SONDRIO – Per la prima volta in Italia il Collegio Guide alpine Lombardia e la Guardia di Finanza hanno formalizzato un protocollo di collaborazione con l’obiettivo di rafforzare la sicurezza in ambiente montano attraverso lo scambio di competenze tecniche, professionali e giuridiche. L’intesa punta a consolidare una collaborazione già avviata negli anni, trasformandola in un percorso strutturato e condiviso di formazione e addestramento.
La firma è avvenuta nella mattinata di giovedì al Castello Masegra di Sondrio, nella cornice dell’Androne Guicciardi, alla presenza dei rappresentanti del Collegio Guide alpine Lombardia e della Guardia di Finanza delle province di Sondrio, Bergamo e Brescia, con il Reparto Operativo Aeronavale di Como.
Per la Guardia di Finanza erano presenti il colonnello t.ISSMI Daniele Sanapo, comandante provinciale di Sondrio, il tenente colonnello Matteo Antegiovanni per il Comando provinciale di Bergamo, il tenente colonnello Paolo Zottola, comandante del Reparto Operativo Aeronavale di Como, e il maresciallo capo Massimo Vezzoli, comandante della Stazione SAGF di Edolo per il Comando provinciale di Brescia. Per il Collegio Guide alpine Lombardia hanno partecipato il presidente Fabrizio Pina e il presidente della Commissione tecnica regionale Daniele Fiorelli.

L’accordo nasce con l’obiettivo di mettere a sistema le competenze delle due realtà per accrescere la preparazione degli operatori e rafforzare le attività di prevenzione e tutela delle persone che frequentano la montagna. Lo scambio di conoscenze riguarderà gli aspetti tecnici, professionali e giuridici, con l’intento di mitigare i fattori di rischio e promuovere una maggiore cultura della sicurezza.
“Con la sottoscrizione odierna, la Guardia di Finanza fa un passo decisivo per la sicurezza in montagna stringendo un’alleanza strategica con chi la vetta la vive ogni giorno, come le Guide Alpine. Il nuovo protocollo d’intesa costituisce un vero e proprio salto di qualità per la tutela degli appassionati e dei professionisti dell’alta quota e si inserisce nel più ampio contesto degli accordi sottoscritti dal Corpo con tutti gli attori istituzionali e operativi che concorrono alla sicurezza in ambiente impervio. L’indiscutibile valore aggiunto è rappresentato dalla reciproca condivisione di competenze tecniche, professionali e giuridiche con le Guide Alpine, da sempre pilastro della formazione e dell’attività professionale in montagna. L’obiettivo è anticipare il pericolo prima che si presenti, facendo squadra per prevenire, mitigare e ridurre i fattori di rischio, trasformando l’esperienza in alta quota in un modello di sicurezza e consapevolezza”, ha dichiarato il comandante provinciale della Guardia di Finanza di Sondrio, colonnello Daniele Sanapo.
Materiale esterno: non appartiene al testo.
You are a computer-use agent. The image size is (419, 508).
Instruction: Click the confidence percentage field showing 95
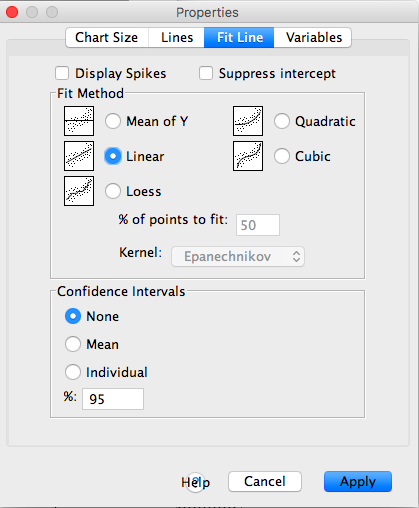pyautogui.click(x=113, y=399)
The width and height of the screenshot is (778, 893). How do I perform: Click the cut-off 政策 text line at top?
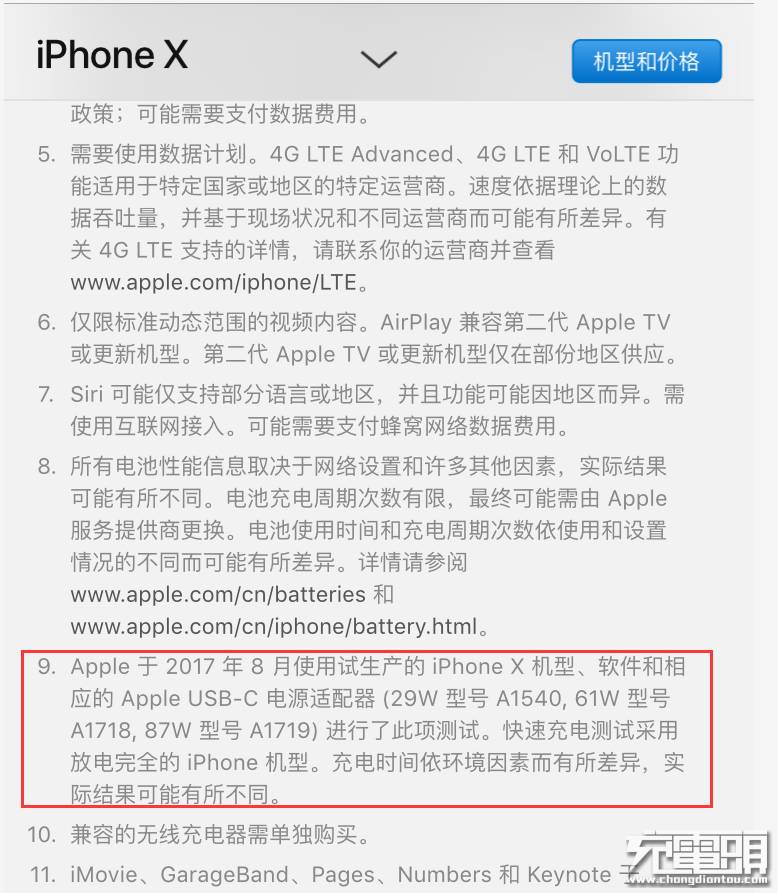[220, 114]
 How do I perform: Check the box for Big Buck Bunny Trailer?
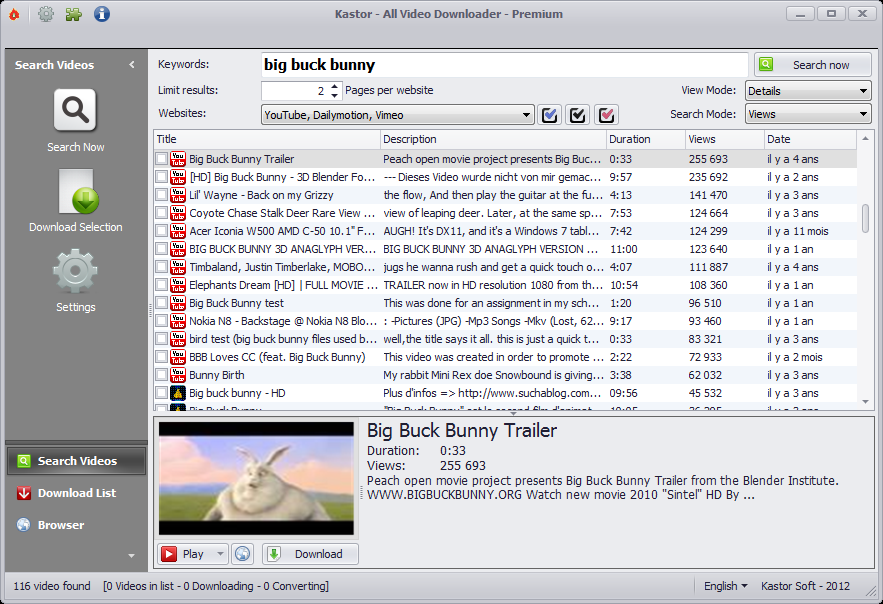(x=162, y=159)
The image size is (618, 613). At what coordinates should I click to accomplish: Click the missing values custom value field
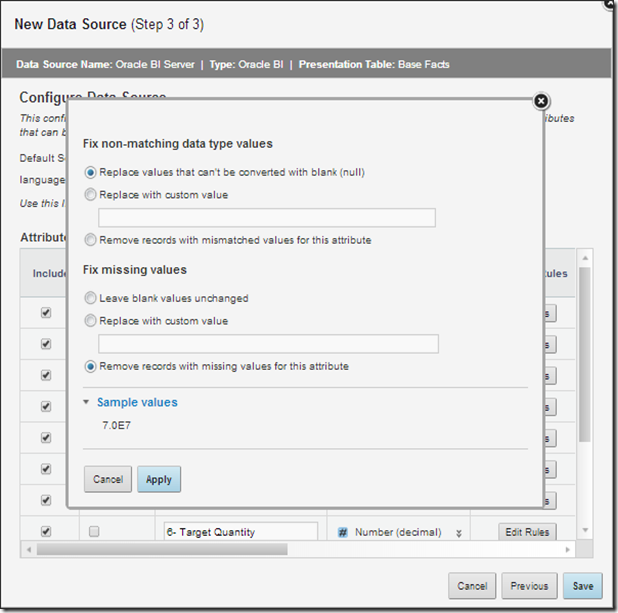pyautogui.click(x=268, y=344)
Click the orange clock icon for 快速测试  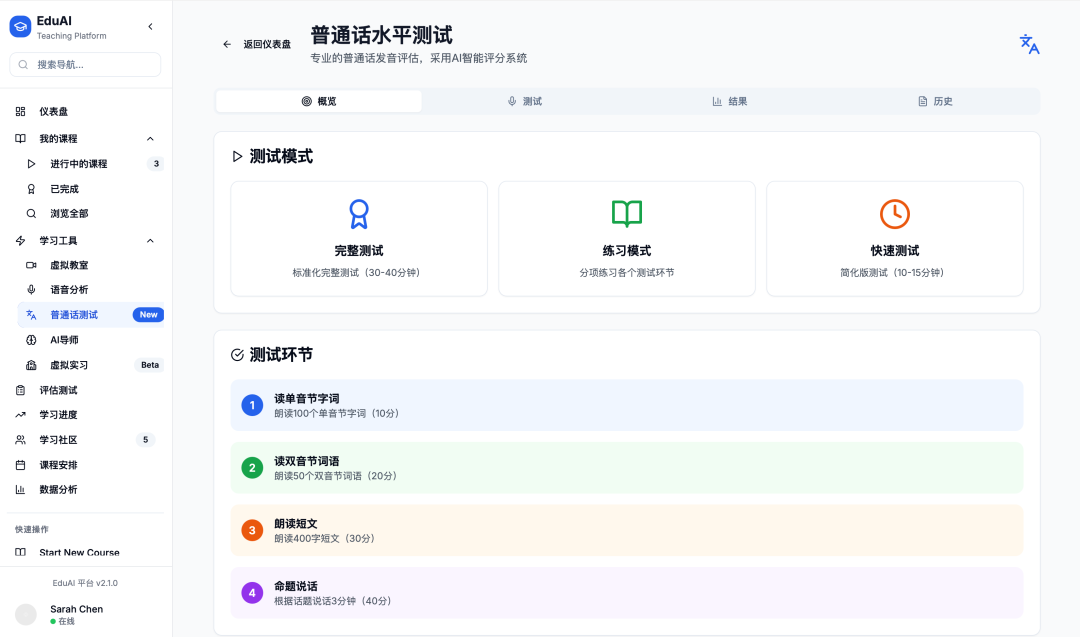(x=894, y=213)
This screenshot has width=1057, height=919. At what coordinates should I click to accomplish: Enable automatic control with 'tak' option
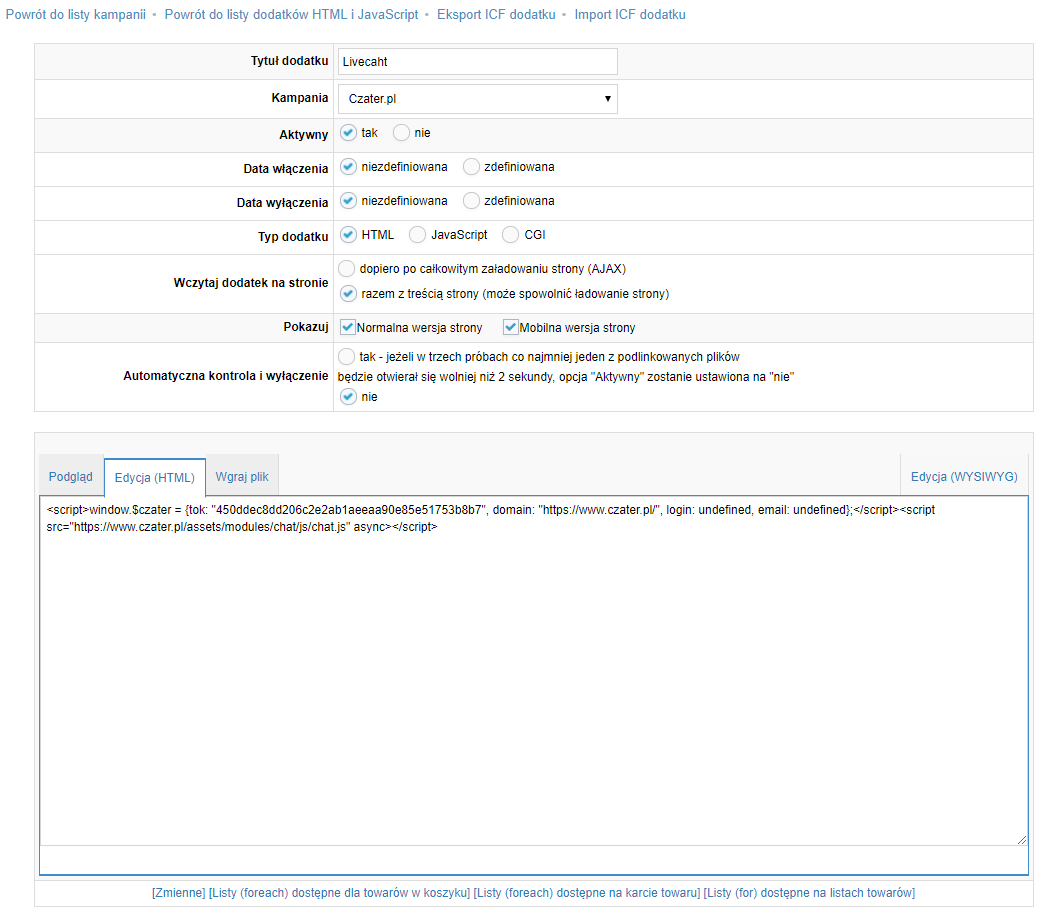point(347,356)
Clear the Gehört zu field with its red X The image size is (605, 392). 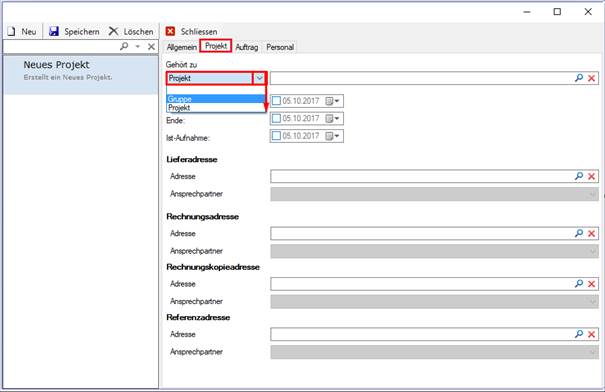[x=591, y=78]
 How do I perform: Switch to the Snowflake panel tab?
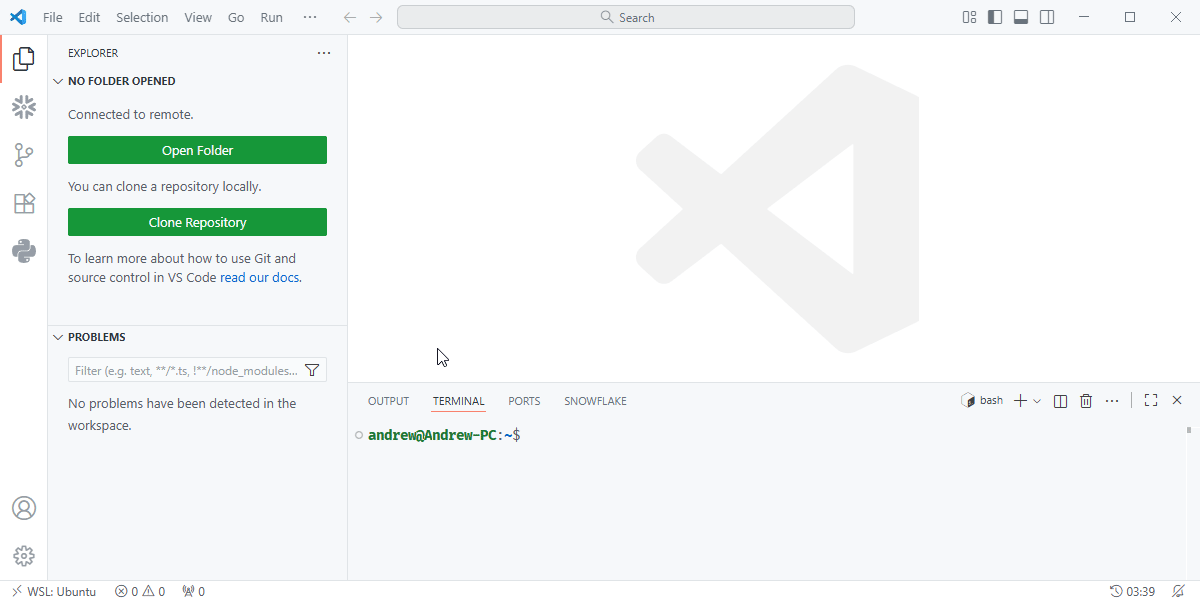(x=595, y=401)
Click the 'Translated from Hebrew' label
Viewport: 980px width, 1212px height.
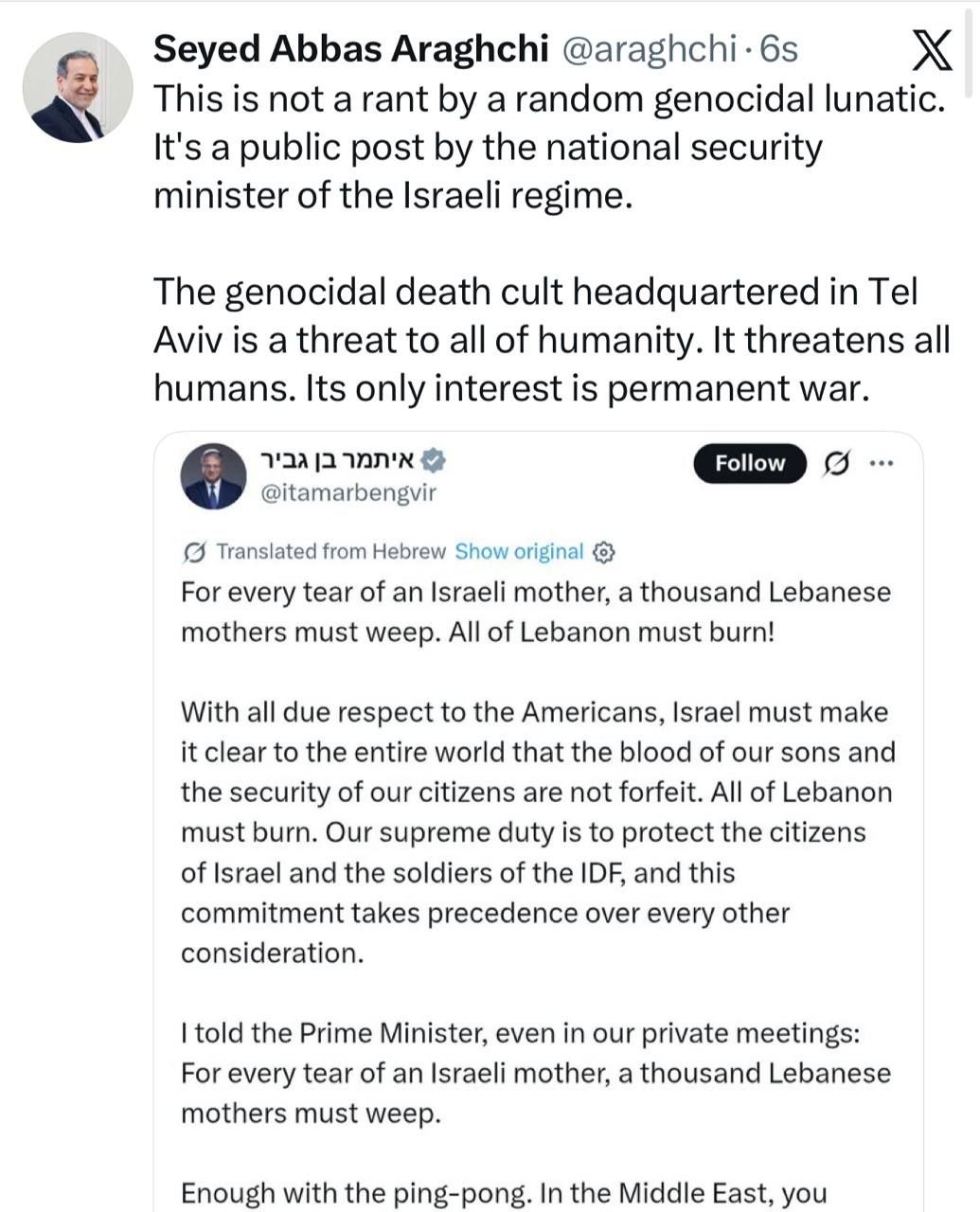330,551
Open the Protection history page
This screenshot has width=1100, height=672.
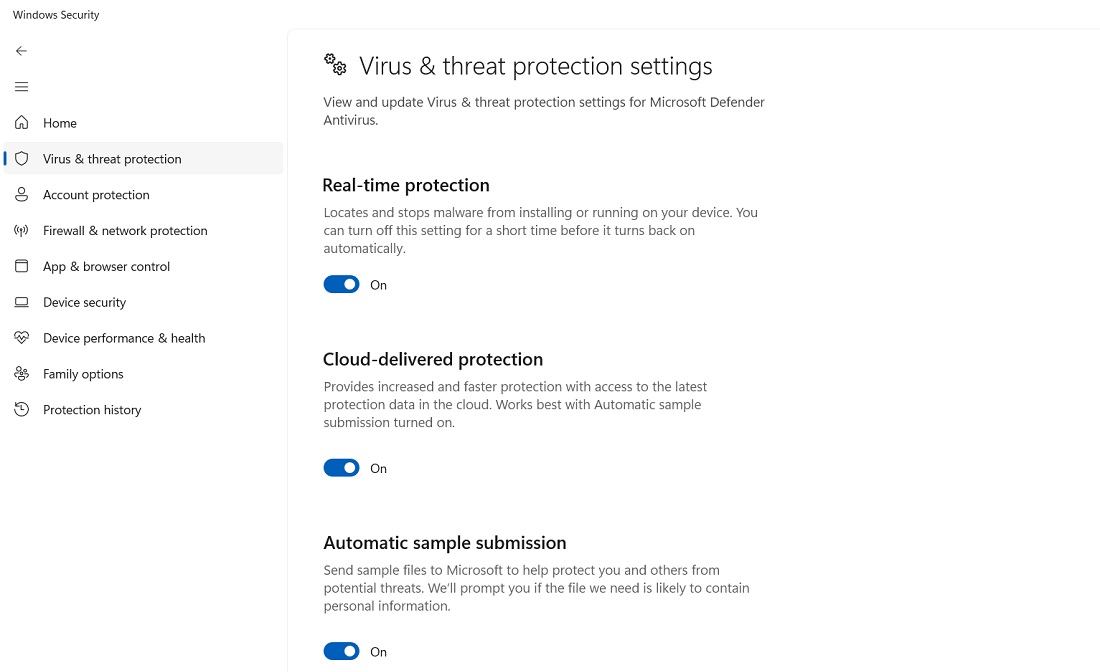click(92, 409)
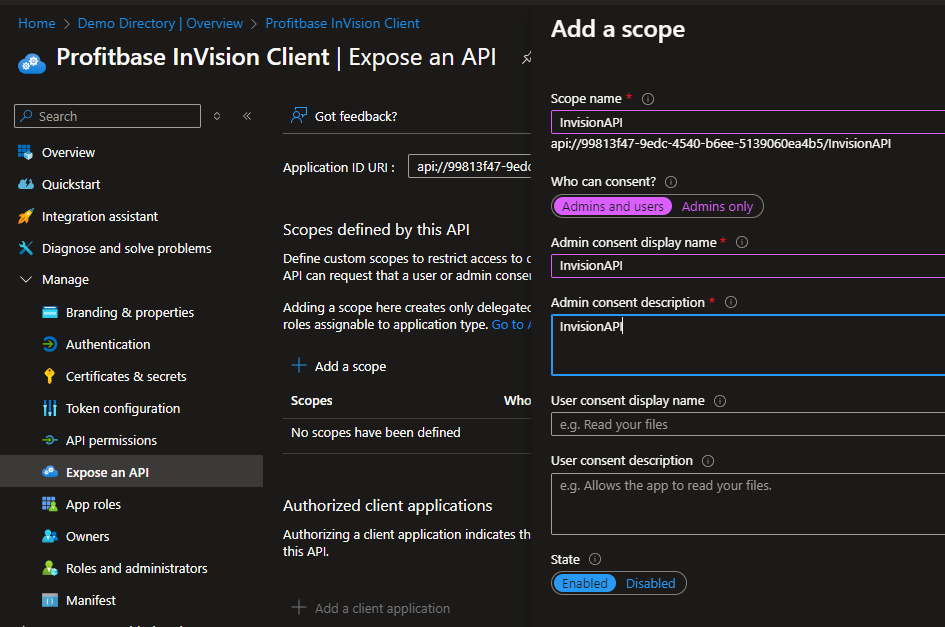Click the Got feedback icon
945x627 pixels.
(300, 116)
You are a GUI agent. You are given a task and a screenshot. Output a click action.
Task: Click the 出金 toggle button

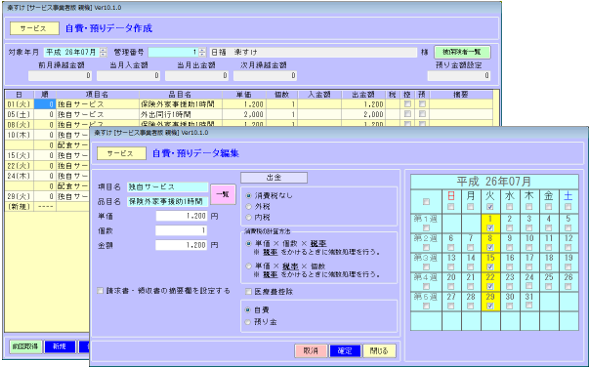(274, 177)
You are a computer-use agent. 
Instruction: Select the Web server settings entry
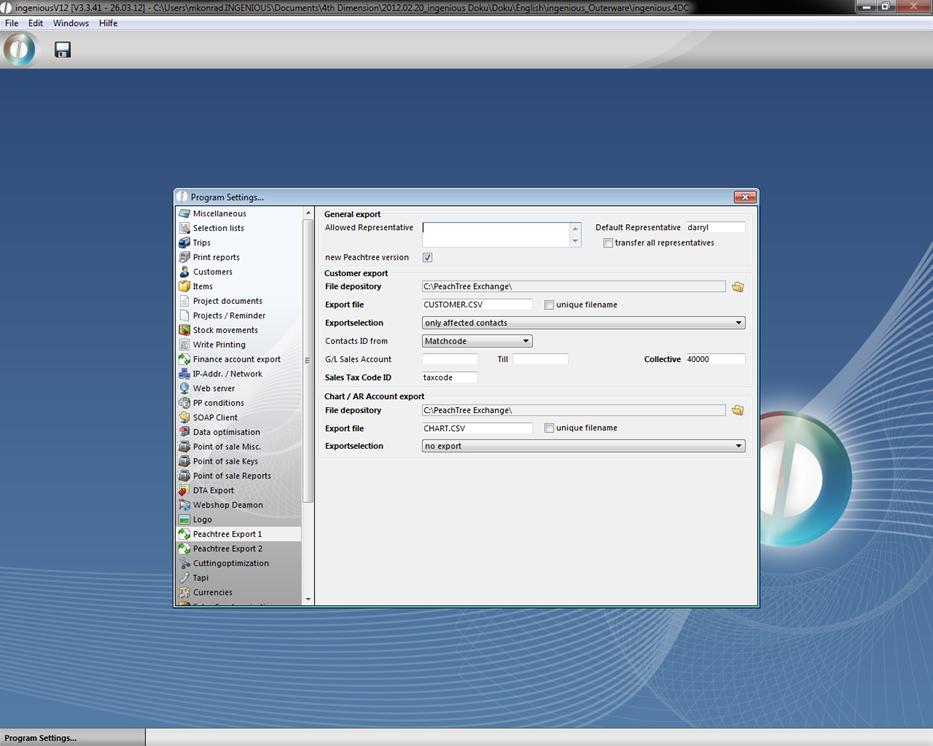[213, 388]
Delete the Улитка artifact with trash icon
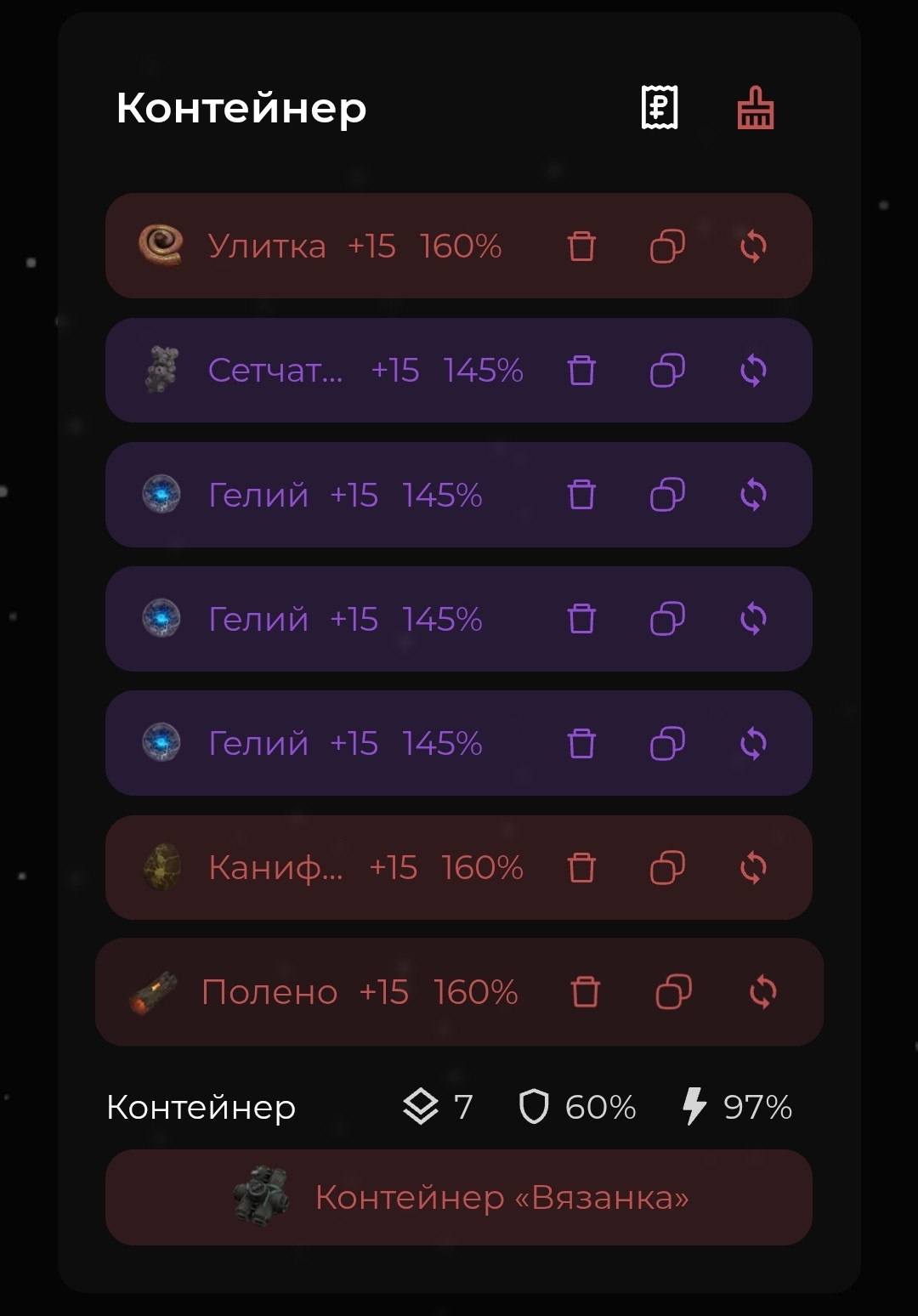Viewport: 918px width, 1316px height. point(581,247)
Soddisfazione è stata espressa anche dal presidente del Collegio Guide alpine Lombardia, Fabrizio Pina: “Siamo molto contenti di questo accordo, che sancisce ufficialmente una collaborazione naturale tra enti che da tempo lavorano realmente insieme. Il protocollo metterà a disposizione dei nostri professionisti una formazione tecnica e giuridica legata alle attività svolte in montagna e offrirà numerose occasioni condivise di addestramento sul campo”.
La cerimonia si è conclusa con un momento di ricordo dedicato alla Guida alpina Maurizio Zappa, scomparso lo scorso anno. Già consulente dell’organo tecnico formatore della Scuola Alpina della Guardia di Finanza di Predazzo per la formazione e l’aggiornamento dei tecnici di elisoccorso del Servizio Alpino della Guardia di Finanza (SAGF), Zappa è stato tra i promotori del percorso che ha portato alla firma del protocollo oggi ufficializzato.